I have to admit to being a bit surprised by the Catholic World News report on my blog post that placed me in opposition to Popes John Paul II and Benedict XVI as well as the Compendium of the Social Doctrine of the Church.  It’s not every day that I have to prove my Catholic bona fides, so I should clarify my understanding of what the Church means by the “right to water.”  (The RealClearReligion website may have contributed to the problem by titling its link to my piece “There is No Right to Water.”)  All Catholics and indeed all people of good will should believe that human beings are entitled to the necessities of food and water as human beings; in no way do I support depriving anyone of these at any stage of life.  And the Church is not wrong to identify “rights” that are due to the person as a result of his ontological dignity.  My point was that calling for a legally-recognized international human right to water may not be the best way to ensure that everyone actually has access to it; results should matter just as much as putting some nice-sounding words on paper.  The difficulty results, in my opinion, from the long-standing abuse of the term “human rights” that I previously mentioned and a lot of subsequent incoherence, not least coming from academics looking for justification for their soft-left-wing policy preferences.
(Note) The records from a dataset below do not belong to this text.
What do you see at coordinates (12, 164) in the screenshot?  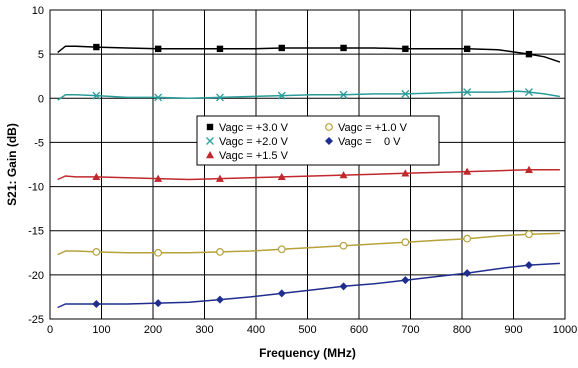 I see `y-axis-title: S21: Gain (dB)` at bounding box center [12, 164].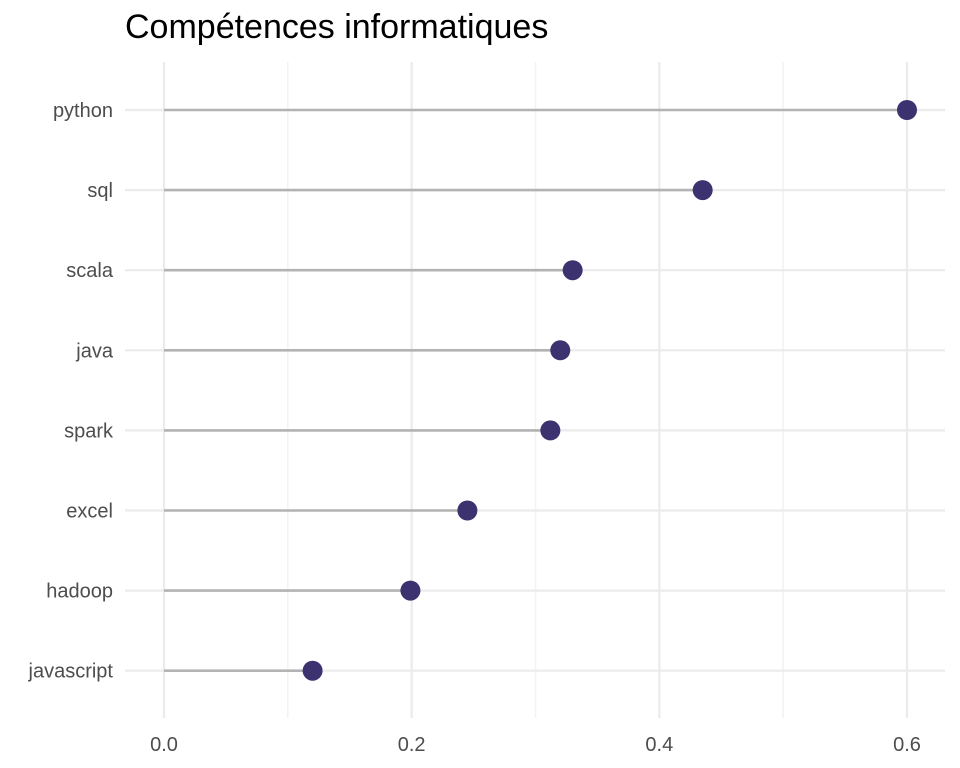  Describe the element at coordinates (90, 512) in the screenshot. I see `y-tick-label: excel` at that location.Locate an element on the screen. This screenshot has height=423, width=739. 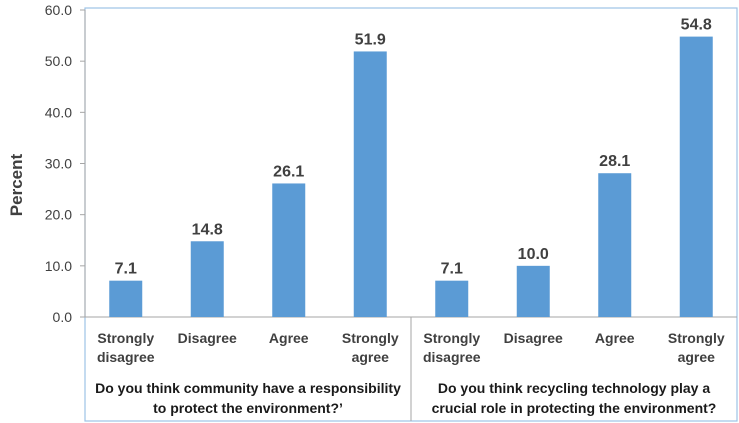
data-label: 26.1 is located at coordinates (288, 172).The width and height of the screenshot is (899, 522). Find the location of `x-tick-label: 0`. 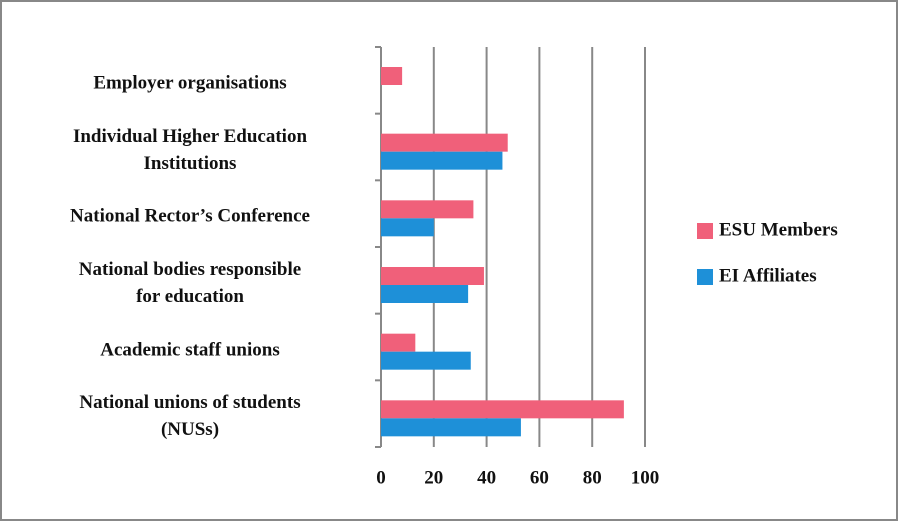

x-tick-label: 0 is located at coordinates (381, 478).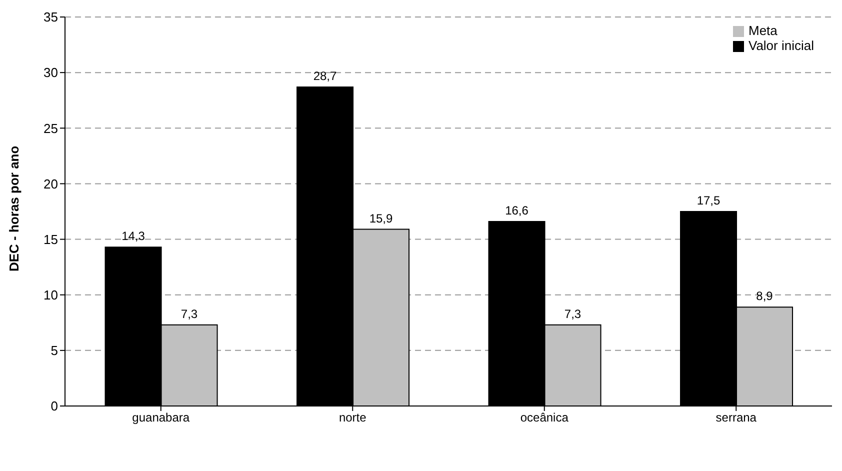 This screenshot has width=842, height=471. What do you see at coordinates (51, 128) in the screenshot?
I see `y-tick-label: 25` at bounding box center [51, 128].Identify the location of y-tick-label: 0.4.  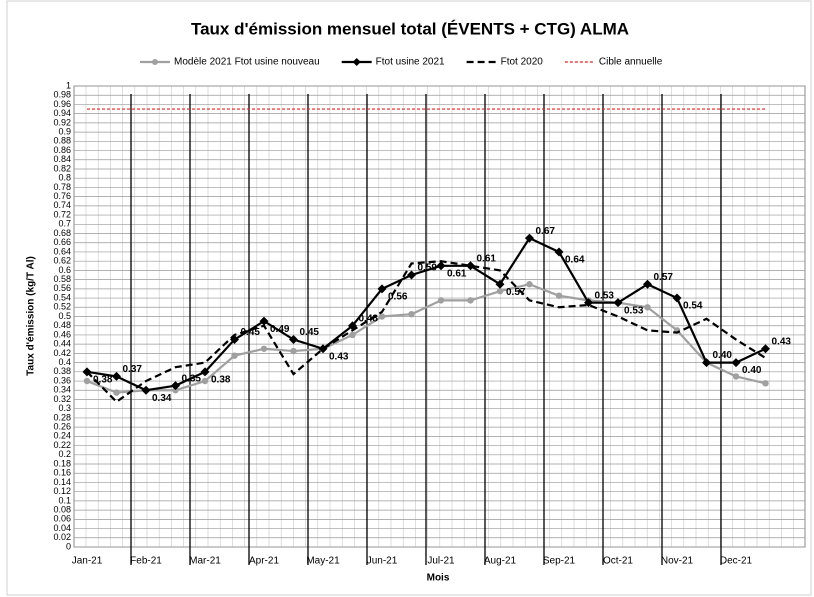
(64, 362).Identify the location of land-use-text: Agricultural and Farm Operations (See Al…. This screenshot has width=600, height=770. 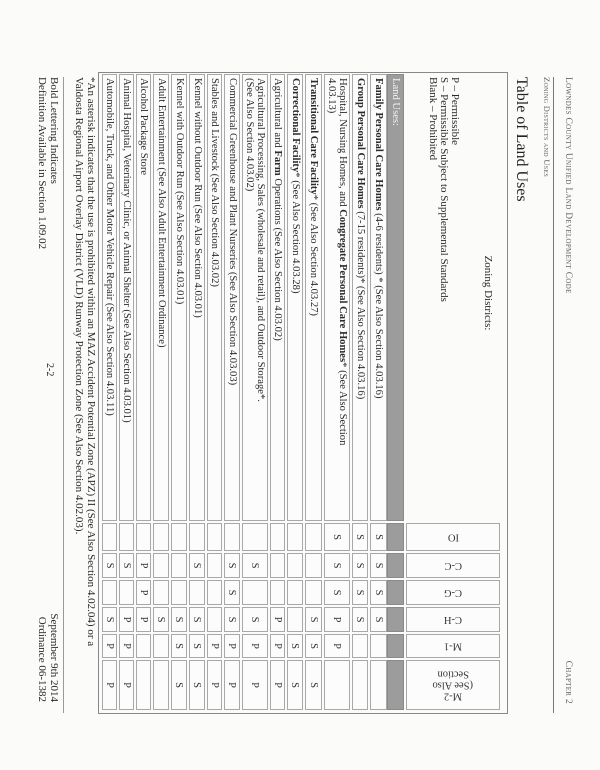
(278, 210).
The Church is, nevertheless, a pre-modern institution that has a different understanding of human rights and human nature than liberals and progressives do, and the presuppositions of Church teaching on human dignity are crucial.  As the late Cardinal Avery Dulles once put it, “The Catholic doctrine of human rights is not based on Lockean empiricism or individualism.  It has a more ancient and distinguished pedigree.”  Without emphasizing the presuppositions made by this pedigree, any call for new rights is likely to be misconstrued and misapplied.  We need to recover the fullness of Catholic moral and social teaching without exacerbating the problem, while also appreciating the role that private enterprise has within the liberal tradition.